More worryingly, the countries chosen were done specifically because they have the labour costs that are “broadly comparable” to Ireland. This is somewhat cart before horse. If labour makes up roughly two thirds of base construction costs, then to focus only on countries with a similar labour cost will drive the results.

How does Ireland compare with Denmark, Sweden, Estonia or Austria? Those are not meaningless comparisons. In fact, it may be more meaningful to compare with countries of a similar size, rather than with the UK, France and Germany. Perhaps just as importantly, the idea of comparing countries with each other is also of limited value. Within the UK, as the report itself notes, construction costs are almost twice as high in London than in Belfast. A more natural unit of analysis is the city, not the country. Large cities do appear to have more expensive building costs than small ones. And this study has put Dublin – and Cork and Galway – in with some of Europe’s biggest cities.

It is therefore not as surprising as it may seem that the headline finding of the report is that construction costs in Ireland are similar to the UK, France and Germany. They are, however, almost 20% more expensive that in the Netherlands, something that the report is oddly silent about.

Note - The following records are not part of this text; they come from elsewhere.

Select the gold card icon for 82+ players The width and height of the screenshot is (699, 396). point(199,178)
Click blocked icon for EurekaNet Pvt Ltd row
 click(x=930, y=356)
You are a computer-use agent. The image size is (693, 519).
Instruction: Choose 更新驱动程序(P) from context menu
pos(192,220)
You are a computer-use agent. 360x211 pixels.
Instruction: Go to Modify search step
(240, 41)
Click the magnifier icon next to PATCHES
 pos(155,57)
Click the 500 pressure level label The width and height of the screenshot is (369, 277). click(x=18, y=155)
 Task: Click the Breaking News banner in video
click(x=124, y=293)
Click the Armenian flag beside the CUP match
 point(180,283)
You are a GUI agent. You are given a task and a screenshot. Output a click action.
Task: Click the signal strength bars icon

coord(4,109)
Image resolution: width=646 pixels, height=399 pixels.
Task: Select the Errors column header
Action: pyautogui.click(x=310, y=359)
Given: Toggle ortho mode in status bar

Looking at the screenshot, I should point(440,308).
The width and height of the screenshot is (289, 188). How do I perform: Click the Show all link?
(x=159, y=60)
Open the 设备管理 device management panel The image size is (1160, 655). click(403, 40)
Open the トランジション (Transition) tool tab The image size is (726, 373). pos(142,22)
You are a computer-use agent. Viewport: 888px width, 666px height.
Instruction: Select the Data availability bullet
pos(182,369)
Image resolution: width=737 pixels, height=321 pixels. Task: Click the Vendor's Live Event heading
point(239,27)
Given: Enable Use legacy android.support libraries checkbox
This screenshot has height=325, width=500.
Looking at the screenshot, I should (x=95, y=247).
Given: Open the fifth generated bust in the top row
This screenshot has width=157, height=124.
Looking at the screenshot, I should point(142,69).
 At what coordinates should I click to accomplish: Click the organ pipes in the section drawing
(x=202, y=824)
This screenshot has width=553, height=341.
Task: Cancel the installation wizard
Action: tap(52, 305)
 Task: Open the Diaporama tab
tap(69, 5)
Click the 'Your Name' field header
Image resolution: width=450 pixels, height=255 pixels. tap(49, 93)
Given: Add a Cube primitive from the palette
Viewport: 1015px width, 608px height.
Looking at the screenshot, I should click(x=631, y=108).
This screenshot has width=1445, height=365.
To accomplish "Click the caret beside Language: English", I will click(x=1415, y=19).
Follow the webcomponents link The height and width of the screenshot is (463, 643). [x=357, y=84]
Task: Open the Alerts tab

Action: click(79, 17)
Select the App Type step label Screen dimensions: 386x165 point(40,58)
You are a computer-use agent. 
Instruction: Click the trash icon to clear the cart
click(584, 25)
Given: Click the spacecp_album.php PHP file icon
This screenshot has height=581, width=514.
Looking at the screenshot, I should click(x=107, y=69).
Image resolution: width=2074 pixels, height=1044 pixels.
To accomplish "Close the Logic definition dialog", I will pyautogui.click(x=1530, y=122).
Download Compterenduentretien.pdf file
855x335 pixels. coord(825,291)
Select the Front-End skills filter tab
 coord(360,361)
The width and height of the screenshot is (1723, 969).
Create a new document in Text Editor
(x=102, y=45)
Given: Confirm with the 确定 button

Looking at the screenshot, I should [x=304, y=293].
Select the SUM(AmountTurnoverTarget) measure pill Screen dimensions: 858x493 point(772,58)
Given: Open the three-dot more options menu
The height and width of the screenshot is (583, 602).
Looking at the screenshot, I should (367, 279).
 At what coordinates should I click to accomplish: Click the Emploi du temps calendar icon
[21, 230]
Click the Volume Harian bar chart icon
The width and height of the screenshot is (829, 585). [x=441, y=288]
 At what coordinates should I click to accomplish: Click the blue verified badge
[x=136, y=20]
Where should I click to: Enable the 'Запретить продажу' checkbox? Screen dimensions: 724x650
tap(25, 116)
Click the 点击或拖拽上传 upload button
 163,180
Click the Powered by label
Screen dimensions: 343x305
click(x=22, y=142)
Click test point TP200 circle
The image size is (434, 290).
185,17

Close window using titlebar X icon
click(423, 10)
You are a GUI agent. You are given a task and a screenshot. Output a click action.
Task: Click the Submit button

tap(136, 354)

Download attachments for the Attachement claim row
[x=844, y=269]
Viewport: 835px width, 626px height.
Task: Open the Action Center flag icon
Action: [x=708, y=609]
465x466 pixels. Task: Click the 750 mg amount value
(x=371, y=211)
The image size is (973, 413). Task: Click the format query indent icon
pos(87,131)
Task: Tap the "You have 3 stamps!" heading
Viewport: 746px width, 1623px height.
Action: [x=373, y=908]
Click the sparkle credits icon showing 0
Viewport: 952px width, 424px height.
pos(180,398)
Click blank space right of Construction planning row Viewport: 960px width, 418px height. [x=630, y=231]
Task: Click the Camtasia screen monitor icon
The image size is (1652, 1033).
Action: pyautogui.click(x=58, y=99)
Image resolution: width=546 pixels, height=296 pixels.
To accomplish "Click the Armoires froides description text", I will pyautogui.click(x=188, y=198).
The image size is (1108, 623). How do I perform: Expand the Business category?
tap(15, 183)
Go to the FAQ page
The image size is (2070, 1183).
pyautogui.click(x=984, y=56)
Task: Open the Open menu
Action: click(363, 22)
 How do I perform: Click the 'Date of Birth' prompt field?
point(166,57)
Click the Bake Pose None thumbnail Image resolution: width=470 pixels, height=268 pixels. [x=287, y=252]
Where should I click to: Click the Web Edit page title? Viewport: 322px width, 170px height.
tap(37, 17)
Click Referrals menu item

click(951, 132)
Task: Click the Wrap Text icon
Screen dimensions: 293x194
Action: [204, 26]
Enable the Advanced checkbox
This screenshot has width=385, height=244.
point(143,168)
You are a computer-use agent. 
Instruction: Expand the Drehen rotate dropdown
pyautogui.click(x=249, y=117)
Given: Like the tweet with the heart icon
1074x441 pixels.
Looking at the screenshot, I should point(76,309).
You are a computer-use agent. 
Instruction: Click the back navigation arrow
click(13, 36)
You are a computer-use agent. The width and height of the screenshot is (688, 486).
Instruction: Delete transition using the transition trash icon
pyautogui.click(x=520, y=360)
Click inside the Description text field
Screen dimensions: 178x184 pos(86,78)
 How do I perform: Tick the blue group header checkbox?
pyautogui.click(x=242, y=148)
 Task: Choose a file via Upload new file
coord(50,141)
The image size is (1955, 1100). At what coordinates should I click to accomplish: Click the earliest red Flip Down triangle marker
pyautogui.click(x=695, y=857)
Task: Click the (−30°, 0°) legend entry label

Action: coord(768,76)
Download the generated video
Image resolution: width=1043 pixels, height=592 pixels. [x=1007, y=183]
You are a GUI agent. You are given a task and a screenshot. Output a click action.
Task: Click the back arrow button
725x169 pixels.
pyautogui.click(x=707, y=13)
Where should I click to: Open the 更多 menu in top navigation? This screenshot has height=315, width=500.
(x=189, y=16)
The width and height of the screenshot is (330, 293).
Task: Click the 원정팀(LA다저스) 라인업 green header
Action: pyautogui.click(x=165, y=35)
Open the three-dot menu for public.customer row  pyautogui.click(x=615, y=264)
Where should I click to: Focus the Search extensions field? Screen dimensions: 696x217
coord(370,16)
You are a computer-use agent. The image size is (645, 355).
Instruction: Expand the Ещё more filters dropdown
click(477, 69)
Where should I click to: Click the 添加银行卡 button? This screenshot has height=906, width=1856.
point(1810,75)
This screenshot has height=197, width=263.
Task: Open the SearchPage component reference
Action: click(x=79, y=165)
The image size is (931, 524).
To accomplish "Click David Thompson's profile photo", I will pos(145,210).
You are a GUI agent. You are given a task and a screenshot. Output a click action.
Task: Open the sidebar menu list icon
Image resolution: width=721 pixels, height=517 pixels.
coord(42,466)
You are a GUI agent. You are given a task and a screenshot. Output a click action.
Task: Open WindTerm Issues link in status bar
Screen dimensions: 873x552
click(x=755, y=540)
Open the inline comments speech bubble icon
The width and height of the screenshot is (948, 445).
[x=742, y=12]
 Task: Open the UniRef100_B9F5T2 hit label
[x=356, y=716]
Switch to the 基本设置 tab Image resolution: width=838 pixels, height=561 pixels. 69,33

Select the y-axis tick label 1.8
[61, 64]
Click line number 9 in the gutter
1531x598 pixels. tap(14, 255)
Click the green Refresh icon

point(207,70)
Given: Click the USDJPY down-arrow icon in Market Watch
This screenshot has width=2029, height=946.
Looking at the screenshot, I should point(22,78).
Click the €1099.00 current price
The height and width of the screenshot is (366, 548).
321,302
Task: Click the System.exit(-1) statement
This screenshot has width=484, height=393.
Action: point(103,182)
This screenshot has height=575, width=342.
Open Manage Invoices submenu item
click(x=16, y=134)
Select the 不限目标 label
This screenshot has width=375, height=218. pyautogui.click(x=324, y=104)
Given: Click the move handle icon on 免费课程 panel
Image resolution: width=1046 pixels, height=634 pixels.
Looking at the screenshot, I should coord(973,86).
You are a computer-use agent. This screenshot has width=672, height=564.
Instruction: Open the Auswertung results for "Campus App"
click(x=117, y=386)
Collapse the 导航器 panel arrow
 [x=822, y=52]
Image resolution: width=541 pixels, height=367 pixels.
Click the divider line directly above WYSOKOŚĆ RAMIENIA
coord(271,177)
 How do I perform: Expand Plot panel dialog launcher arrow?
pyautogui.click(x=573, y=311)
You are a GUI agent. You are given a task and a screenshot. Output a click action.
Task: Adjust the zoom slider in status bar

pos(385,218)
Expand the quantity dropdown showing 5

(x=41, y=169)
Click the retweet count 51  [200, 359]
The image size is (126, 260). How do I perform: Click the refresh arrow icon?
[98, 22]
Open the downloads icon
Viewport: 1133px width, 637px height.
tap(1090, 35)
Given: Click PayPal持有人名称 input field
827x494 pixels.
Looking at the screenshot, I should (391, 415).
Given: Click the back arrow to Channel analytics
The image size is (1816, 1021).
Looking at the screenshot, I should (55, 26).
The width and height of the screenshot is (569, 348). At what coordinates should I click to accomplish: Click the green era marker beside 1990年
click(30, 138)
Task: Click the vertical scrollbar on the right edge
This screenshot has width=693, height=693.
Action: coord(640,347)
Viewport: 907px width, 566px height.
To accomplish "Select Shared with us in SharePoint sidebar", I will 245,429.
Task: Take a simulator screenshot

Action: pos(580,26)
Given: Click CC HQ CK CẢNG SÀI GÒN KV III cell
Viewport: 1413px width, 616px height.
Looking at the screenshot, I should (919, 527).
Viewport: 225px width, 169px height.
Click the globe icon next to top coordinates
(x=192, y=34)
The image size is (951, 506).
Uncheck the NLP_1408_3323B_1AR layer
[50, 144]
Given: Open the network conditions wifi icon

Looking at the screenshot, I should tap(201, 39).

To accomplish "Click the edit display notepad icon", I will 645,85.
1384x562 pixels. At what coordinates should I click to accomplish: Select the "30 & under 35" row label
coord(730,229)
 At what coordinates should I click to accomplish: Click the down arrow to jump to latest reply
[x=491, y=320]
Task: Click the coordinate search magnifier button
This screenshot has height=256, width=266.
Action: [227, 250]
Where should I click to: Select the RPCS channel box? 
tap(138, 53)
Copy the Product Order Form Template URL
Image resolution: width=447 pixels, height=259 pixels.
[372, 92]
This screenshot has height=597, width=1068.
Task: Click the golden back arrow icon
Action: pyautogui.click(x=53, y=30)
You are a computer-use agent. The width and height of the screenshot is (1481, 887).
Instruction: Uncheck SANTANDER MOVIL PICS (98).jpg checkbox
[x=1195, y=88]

But perhaps the single biggest limitation of the report is that it is only in index form. Costs in Ireland are expressed as the number “100” and other countries are given relative to this. It is impossible to convert this into affordability and into policy.

We know, for example, from reports by Turner and Townsend, that inflation in Dublin build costs is higher than almost anywhere else they analyse in their reports. (Istanbul and Buenos Aires were the only cities – of 43 covered – with higher cost inflation than Dublin.) Thus, it is somewhat hard to believe the findings of this report that say costs haven’t changed since 2010.

But we also know something from Turner & Townsend reports that is not reported in the Housing Agency’s study: the level of costs. The Turner & Townsend report for 2017 estimates that the cost of building low-rise apartments in Dublin was almost €2,000 per square metre in 2016. Once you have per-square-metre costs, it is possible to work out a baseline for overall costs and therefore for the minimum rent needed for a project to break-even. Crucially, this break-even rent can be compared to incomes in the real economy. But with an index, none of this is possible.

And this is where further concerns arise with the Housing Agency figures: they just don’t seem to tally with anyone’s experience of the construction sector right now.

Going back to that Turner & Townsend report, it believed that based on prevailing inflation, the per-square-metre cost was expected to rise to above €2,100 in 2017 and, if pressures in the market do not change, to almost €2,300 this year. This would put costs in Dublin almost 50% higher than in Paris or Amsterdam, 70% more expensive than Munich and over twice the level in Madrid.

The report released this week by the Housing Agency is so starkly at odds with both sentiment in the sector and other reports such as the one cited above. For that reason alone, it would have been helpful for the report to dig into those differences.

Without that analysis, it is likely that this report will generate more heat than light – on a subject about which much ink has already been spilled. If vision drives strategy, then details drive tactics. Unfortunately, the new costs report does not have the detail that can enable policy to boost housing supply.